Monday, Aug. 14, 1944
Knotmare
THE ASHLEY BOOK OF KNOTS -- Clifford W. Ashley--Doubleday, Doran ($7.50).
To Clifford W. Ashley, "the simple act of tying a knot is an adventure in unlimited space." He never saw Houdini or a successful lynching. But he once halted an operation in Boston to see how the surgeon made his stitches fast.
Ashley solved his first knotty problem in 1884, at the age of three, when an uncle taught him to tie a reef (square) knot. Since then he has hobnobbed with sailors, cowboys, circus men, weavers, tailors, butchers, truck drivers, Boy Scouts, steeple jacks, cobblers, electric linemen, "and with elderly ladies who knit." He has watched oxen slung for shoeing, accompanied tree surgeons aloft, shadowed poachers to examine their snares.
Ashley's Book of Knots is a monument to 40 knotty years and a magnificent nose-thumb at the paper shortage. Ashley spent eleven years writing and illustrating its 620 pages. He tells the names, sources, histories and uses of 3,900 knots, supplies some 7,000 drawings to help explain how to tie them.

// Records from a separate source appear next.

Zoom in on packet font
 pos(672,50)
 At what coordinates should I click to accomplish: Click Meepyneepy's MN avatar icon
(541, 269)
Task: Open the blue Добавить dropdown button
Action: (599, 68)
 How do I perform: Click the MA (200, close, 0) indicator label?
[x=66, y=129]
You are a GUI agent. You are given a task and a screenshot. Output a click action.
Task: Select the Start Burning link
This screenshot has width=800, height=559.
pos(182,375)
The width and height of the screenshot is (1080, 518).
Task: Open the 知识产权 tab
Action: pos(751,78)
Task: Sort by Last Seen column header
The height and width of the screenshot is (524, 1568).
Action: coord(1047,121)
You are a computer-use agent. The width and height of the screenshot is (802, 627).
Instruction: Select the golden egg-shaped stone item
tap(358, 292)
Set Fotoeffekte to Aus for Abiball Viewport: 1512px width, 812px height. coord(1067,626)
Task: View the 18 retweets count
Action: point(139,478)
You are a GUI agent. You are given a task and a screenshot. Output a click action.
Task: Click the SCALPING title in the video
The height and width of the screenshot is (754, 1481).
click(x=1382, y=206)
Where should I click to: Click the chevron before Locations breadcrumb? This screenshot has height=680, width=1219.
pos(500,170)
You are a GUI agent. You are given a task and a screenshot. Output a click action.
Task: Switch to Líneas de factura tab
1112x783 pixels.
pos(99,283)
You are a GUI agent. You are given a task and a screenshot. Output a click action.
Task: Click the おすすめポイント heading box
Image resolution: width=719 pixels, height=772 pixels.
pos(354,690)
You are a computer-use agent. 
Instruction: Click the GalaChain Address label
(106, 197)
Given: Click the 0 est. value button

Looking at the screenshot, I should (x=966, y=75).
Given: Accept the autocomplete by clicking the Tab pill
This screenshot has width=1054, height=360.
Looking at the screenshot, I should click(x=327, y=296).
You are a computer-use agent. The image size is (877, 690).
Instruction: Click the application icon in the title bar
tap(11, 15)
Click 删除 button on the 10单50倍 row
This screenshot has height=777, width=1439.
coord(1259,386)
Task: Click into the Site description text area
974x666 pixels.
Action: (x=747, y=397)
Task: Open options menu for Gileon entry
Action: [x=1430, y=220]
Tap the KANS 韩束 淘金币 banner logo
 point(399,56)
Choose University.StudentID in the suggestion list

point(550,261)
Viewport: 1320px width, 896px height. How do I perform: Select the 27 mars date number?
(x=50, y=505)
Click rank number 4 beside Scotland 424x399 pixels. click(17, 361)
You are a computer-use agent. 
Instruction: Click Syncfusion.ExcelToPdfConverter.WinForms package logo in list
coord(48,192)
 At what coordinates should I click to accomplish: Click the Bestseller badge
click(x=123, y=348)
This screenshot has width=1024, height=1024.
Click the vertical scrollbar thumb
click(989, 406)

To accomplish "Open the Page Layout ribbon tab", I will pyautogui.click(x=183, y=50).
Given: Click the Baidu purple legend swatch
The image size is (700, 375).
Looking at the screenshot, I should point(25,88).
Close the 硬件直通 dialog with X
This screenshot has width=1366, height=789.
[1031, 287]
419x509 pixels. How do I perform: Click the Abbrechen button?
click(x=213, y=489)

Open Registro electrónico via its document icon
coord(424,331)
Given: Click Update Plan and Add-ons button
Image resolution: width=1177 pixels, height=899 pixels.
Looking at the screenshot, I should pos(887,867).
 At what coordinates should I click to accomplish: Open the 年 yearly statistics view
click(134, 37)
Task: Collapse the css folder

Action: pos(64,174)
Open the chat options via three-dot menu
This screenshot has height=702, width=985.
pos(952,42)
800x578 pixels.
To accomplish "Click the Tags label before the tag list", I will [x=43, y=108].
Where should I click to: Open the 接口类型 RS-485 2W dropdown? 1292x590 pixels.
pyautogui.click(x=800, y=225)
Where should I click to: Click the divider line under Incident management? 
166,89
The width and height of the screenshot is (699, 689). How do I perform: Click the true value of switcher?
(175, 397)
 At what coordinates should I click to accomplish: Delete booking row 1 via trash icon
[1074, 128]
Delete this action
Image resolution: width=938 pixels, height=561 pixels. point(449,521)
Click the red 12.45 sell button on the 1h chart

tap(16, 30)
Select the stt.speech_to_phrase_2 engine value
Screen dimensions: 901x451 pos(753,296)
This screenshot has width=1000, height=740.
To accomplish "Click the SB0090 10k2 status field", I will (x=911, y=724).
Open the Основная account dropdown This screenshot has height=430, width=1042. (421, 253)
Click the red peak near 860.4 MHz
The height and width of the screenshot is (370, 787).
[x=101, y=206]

Taken tangle by tangle, Knots is instructive and often amusing. From Archer to Yachtsman, it describes the knots of nearly 100 occupations, including the baker's pretzel twist and the parachutist's sling. It gives explicit instructions on how to spit and truss a fowl, lace a football, mend a garden hose, string pearls, fly a kite, string a fiddle, tie a necktie. It offers such engaging oddments as the Norfolk-to-Washington Boat Heaving Line Knot, Department-Store Loop, Cuckold's Neck Knot, Bathrobe Cord Knot.